Mr. Pinsky points out that the opening of every show begins in heaven, with harp strings and a heavenly choir singing “The Simpsons,” whereupon we see planet Earth, then Springfield, and then the family going about their lives, then gathering before the TV set. In addition to this God’s-eye view, a cartoon God shows up from time to time, zapping Homer for his sins or answering Bart’s prayers for a snow day.

Mr. Pinsky told WORLD, despite the humorous treatments, “God and sincere faith are not mocked. Practice, yes. Unrealistic expectations, yes. Institutional failings, yes.”

The Simpsons’ neighbors Ned Flanders and his family are presented as evangelical Christians. Unlike most other portrayals of Christians in the media, Mr. Pinsky points out, Ned Flanders is no hypocrite. He is kind, loving, selfless, and full of good works. Though he may be nerdy and too full of sunshine, he is physically fit, pious, and forgiving. Such virtues do not prevent him from being annoying, especially to Homer. But though Ned is teased, he is generally presented with affection.

The Rev. Lovejoy is another matter. The pastor of a megachurch surrounded by a vast parking lot, the pompadoured Rev. Lovejoy speaks in the droning rhythms of the stereotyped Southern preacher. He preaches incomprehensible sermons that put everyone to sleep. Still, he tries (way too hard) to be relevant. In an Easter sermon, he says nothing about Jesus or the Resurrection, preaching instead about chocolate bunnies. In one episode, Ned is experiencing Job-like trials, but when he goes to Rev. Lovejoy for spiritual counseling, all he gets is a book by Art Linkletter.

Mr. Pinsky, who is Jewish, points out that the theology satirized in The Simpsons is usually the good-people-go-to-heaven and bad-people-go-to-hell variety. If evangelicals, Catholics, the Bible, and Christian symbols take their hits, the religion satirized on The Simpsons is often not Christianity at all, but the common cultural counterfeit of generic religion, with its nonspecific deity, salvation by works, and social respectability.

Where Christianity is most present is in the lives of some of the people who work to produce the show, especially the artists and animators. Mr. Groening refuses to talk about his religious beliefs, but the writing of each episode is a collaborative process. Mr. Pinsky describes the script-writing as a free-for-all, with dozens of people–atheists, Jews, Catholics, Protestants–throwing out their ideas.

The goal is always to be funny and entertaining, stressed those WORLD spoke to who work for The Simpsons. Spiritual or moral issues in the show arise naturally from the characters. “I definitely see it as a very, very funny and entertaining show,” said artist Chris Bolden. “It ventures into the moral and spiritual because like any show that has gone over 350 episodes, those subjects are just going to come up.” Citing the dearth of Christian writers, he said, “I believe the themes just emerge–they emerge out of hearts that are dark.” Nevertheless, “overall, it is good work.”

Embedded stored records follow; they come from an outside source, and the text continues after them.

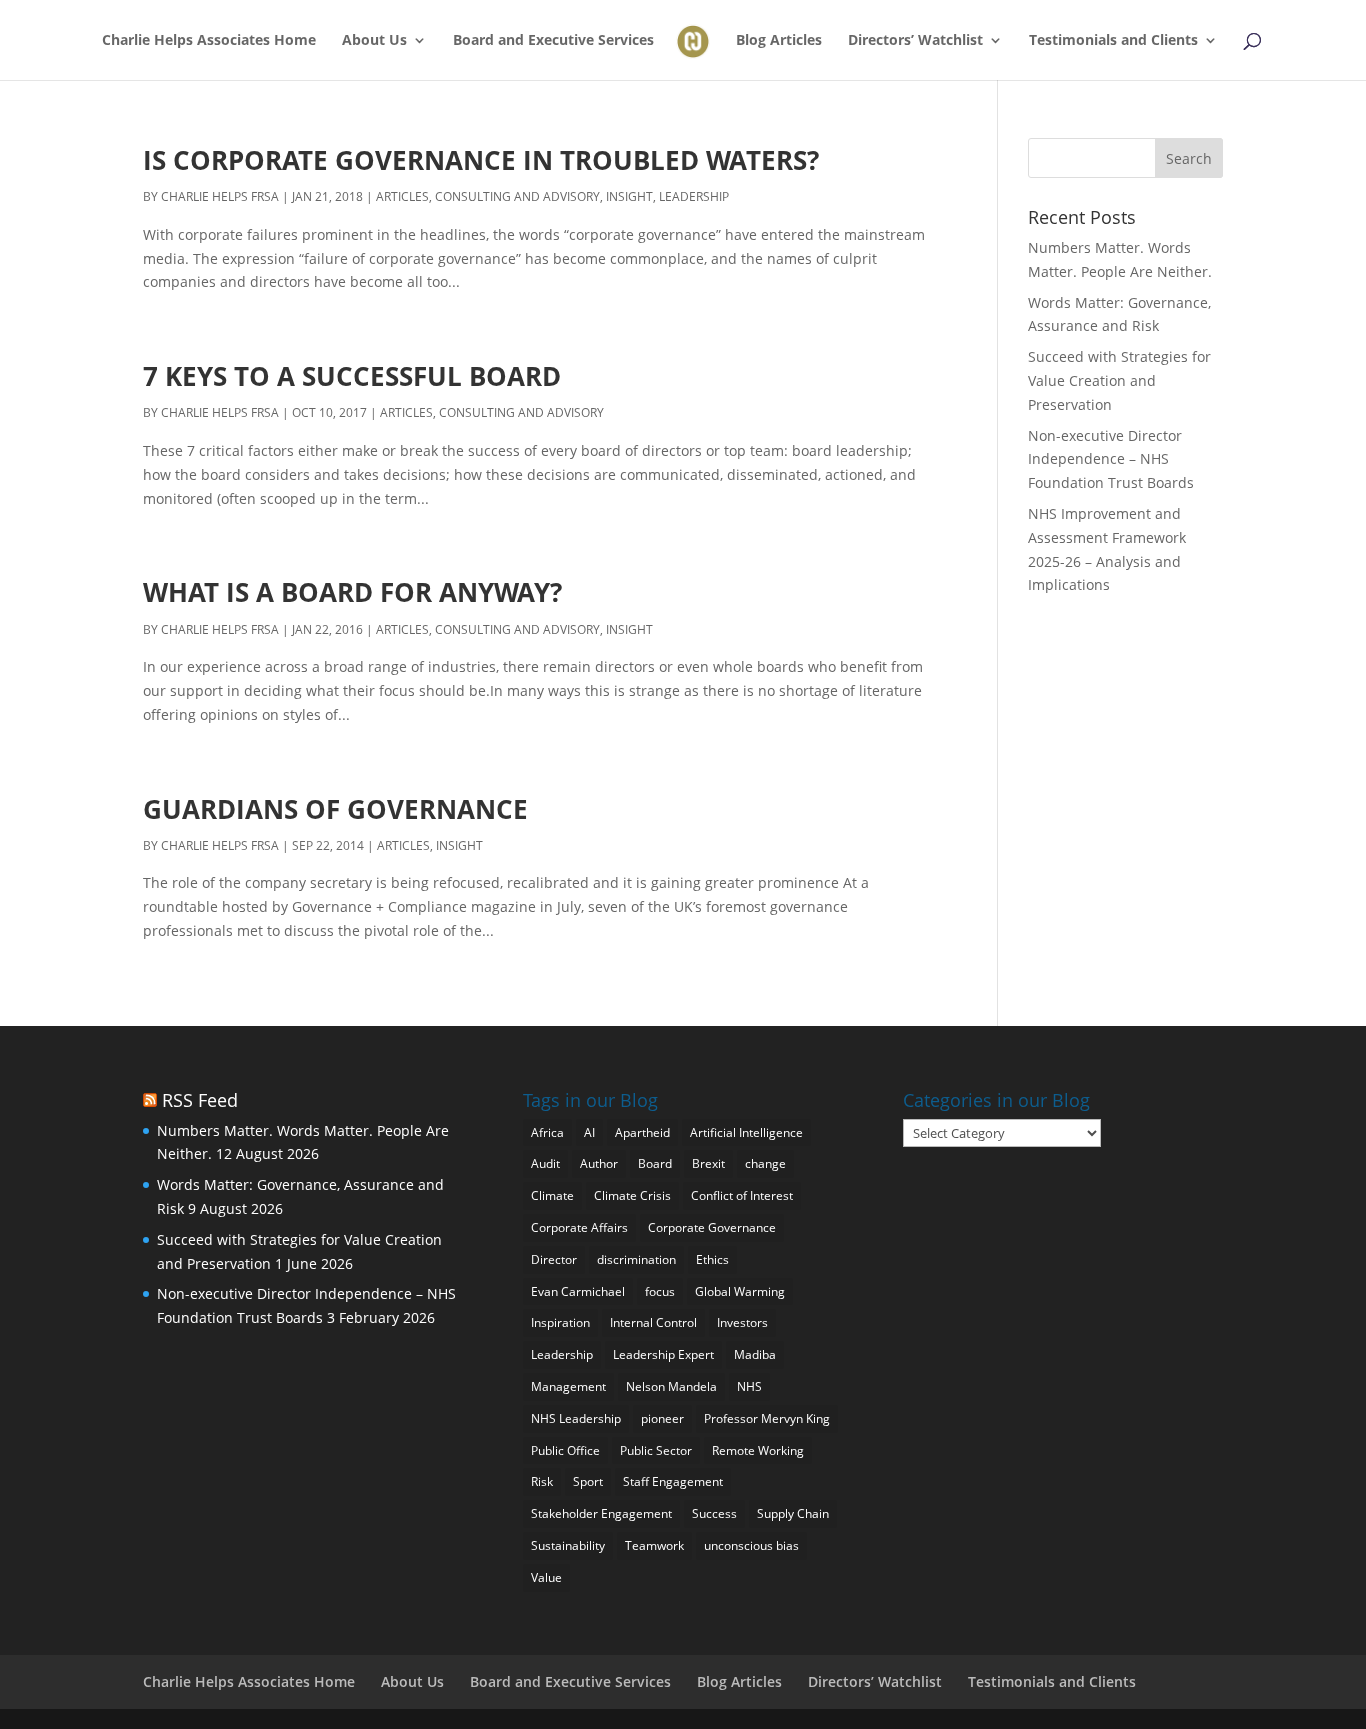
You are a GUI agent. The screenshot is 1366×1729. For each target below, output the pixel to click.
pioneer (662, 1418)
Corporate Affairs (579, 1227)
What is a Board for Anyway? (352, 592)
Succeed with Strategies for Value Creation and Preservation (1119, 380)
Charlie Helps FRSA (220, 196)
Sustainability (568, 1545)
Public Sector (656, 1450)
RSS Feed (200, 1100)
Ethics (712, 1259)
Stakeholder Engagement (601, 1513)
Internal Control (653, 1322)
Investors (742, 1322)
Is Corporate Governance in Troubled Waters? (481, 160)
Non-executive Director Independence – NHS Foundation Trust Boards (1111, 459)
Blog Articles (779, 41)
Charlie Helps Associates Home (209, 41)
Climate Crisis (632, 1195)
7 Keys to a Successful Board (352, 376)
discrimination (636, 1259)
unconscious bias (751, 1545)
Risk (542, 1481)
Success (714, 1513)
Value (546, 1577)
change (765, 1163)
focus (660, 1291)
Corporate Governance (712, 1227)
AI (589, 1132)
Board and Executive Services (553, 41)
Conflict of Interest (742, 1195)
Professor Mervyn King (767, 1418)
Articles (402, 196)
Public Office (565, 1450)
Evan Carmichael (578, 1291)
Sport (588, 1481)
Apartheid (642, 1132)
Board (655, 1163)
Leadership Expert (663, 1354)
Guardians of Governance (335, 809)
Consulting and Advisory (517, 196)
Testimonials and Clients (1113, 41)
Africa (547, 1132)
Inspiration (560, 1322)
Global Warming (740, 1291)
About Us (374, 41)
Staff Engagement (673, 1481)
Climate (552, 1195)
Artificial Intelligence (746, 1132)
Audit (545, 1163)
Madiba (755, 1354)
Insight (629, 196)
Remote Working (758, 1450)
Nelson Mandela (671, 1386)
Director (554, 1259)
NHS (749, 1386)
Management (568, 1386)
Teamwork (654, 1545)
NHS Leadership (576, 1418)
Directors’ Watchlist (915, 41)
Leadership (694, 196)
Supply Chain (793, 1513)
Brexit (708, 1163)
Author (599, 1163)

Background artist Lance Wilder told Assist News that some 20 Christians work on the show. For several seasons, they had a Bible study. As an artist, Mr. Wilder said, “I try to incorporate Bible verses and the fish symbol into the visuals of the show whenever possible and wherever appropriate.” That accounts for the authenticity of the Flanders’ décor. Also for the sign at the Springfield science fair that read, “Evolution: Theory Taught as Fact.”

It was through the witnessing of one of the Christian artists that Mr. Ono became a Christian. “I accepted Christ on a Friday night in the studio, of all places,” he recalled.

So is working on a satirical and frequently irreverent TV show a valuable calling for a Christian? “I just continue to ask myself, ‘Why am I here?'” said Mr. Bolden. “To me, it’s not about the animation and story lines. It’s about the people I work with. Am I sharing the love of Christ? Are they receiving something from me that they don’t see or receive from anyone else?”

Mr. Bolden said that some Christians have given him a hard time for working on The Simpsons, asking, “How could you work on a show like that? It’s so sacrilegious.” But “if all the Christians that work on that show quit, the show would continue on strong, yet there would be no beacons of light to point people towards Christ Jesus.” Mr. Ono agreed. “We all should be missionaries in our work place,” he said. “If there were no Christians in animation studios, how would they be witnessed to?”

Mr. Bolden sees his work as his God-given calling. “I’m blessed and stoked to be a part of The Simpsons,” he said. “I just go to work every day with the prayer ‘Lord, bless these hands and the talents You’ve given me. Help me to bless my directors and to bring glory to Your name.’ My other prayer is that God would continue to open doors and give me avenues to share the love of Jesus with people.”

Apparently even the zany universe of Springfield, whether its denizens and creators fully realize it or not, is under the sovereignty of God.

Reprinted here with permission from World Magazine.  Visit the website at www.worldmag.com.

Questions

1.  What is the main idea of this article?

2.  How did the early seasons of the Simpsons differ from the current show? (para. #’s 6-7)

3.  What point does Mark Pinsky make about religion, TV shows and the Simpsons?  Why do you think religion is invisible on most TV shows?  Should religious belief be evident in TV characters?  Explain your answer.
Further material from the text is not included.